The service, which was conduc
ted by Bruce Kent, was really moving. Bruce said he had never known Terry Parry, but Terry had requested that he conduct the service. Jack Jones made an excellent speech, Len Murray not such a good one. A friend sang ‘The Impossible Dream’, and I’m afraid I sat there with tears rolling down my cheeks.
Afterwards I talked to fire officers from all over the country. I was invited to go in their coach to Crystal Palace Football Club for a little party.
Wednesday 28 April
An exhausting day. I got another 400 letters today, making 2,500 this week. Overwhelmingly supportive – I suppose coming primarily from middle-class people. Some white feathers and vulgar abuse. The mail is the biggest I’ve ever had.
Tuesday 4 May
To the House and heard Thatcher at Prime Minster’s Questions. Tam Dalyell scored a direct hit by asking, ‘Did the Prime Minister herself, personally and explicitly, authorise the firing of the torpedoes on the General Belgrano?’ Thatcher said yes, in effect, she had the Task Force under political control.

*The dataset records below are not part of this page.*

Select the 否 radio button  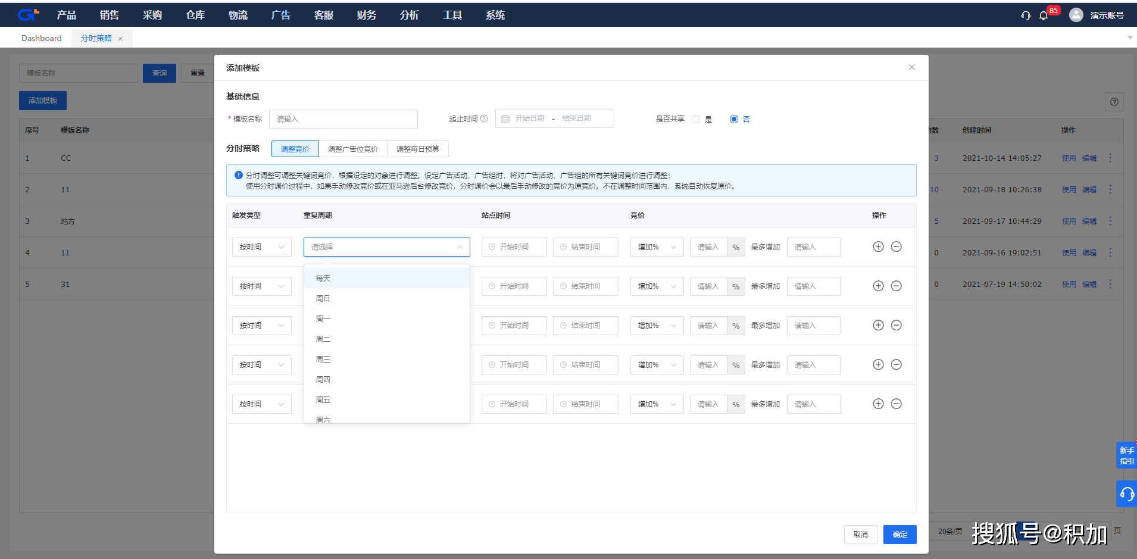(733, 118)
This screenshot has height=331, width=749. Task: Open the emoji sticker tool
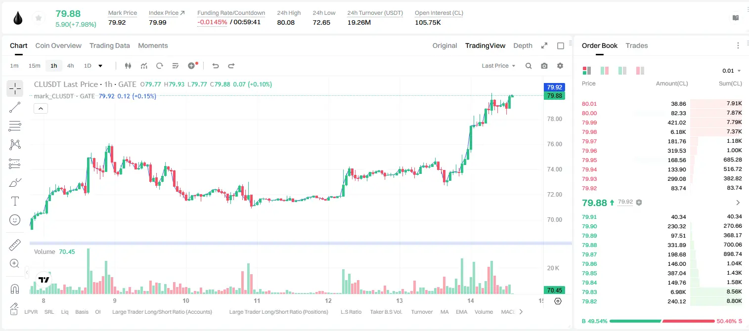coord(15,220)
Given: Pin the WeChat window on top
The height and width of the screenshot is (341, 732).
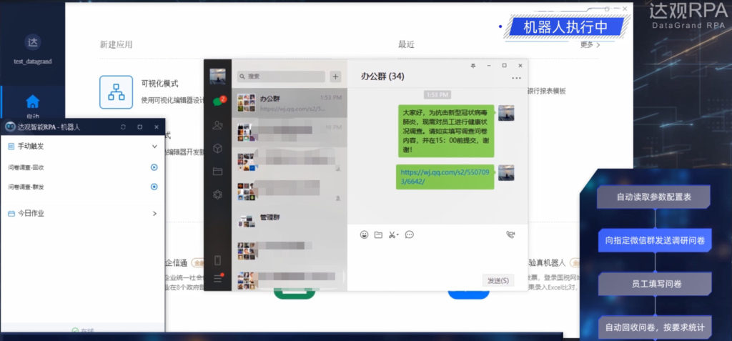Looking at the screenshot, I should 473,66.
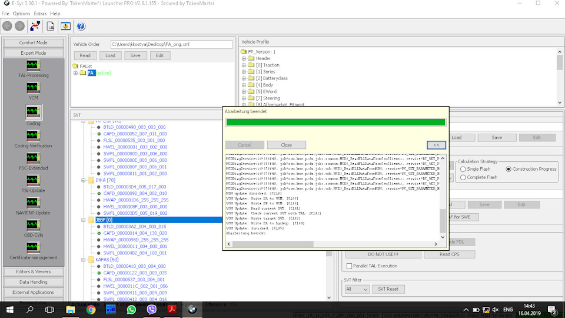This screenshot has height=318, width=565.
Task: Open the TSL-Update module
Action: tap(33, 180)
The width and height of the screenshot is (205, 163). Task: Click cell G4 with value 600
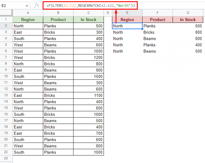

Pym made a statement about his visit to the UN and looked uncomfortable, like Thatcher. I think they’re beginning to worry in the Cabinet because of public disgust at the loss of life on the Belgrano.
I was called by the Speaker at the very end of Pym’s interrogation, and I got in a pretty good point: ‘Had the Foreign Secretary’s attention been drawn to the fact that in the Sunday Times a public-opinion poll showed that 6 out of 10 people in Britain were not prepared to see one serviceman’s life, or a Falkland Islander’s life, put at risk, and that such a majority in Britain will not be rejoicing with the Prime Minister at the loss of life when the ship was torpedoed without a declaration of war well outside the Exclusion Zone? Will the Foreign Secretary take account of the desire for peace in Britain by agreeing to a ceasefire and to the transfer at once to the United Nations of sovereignty of the Falkland Islands and its administration pending a settlement under UN auspices?’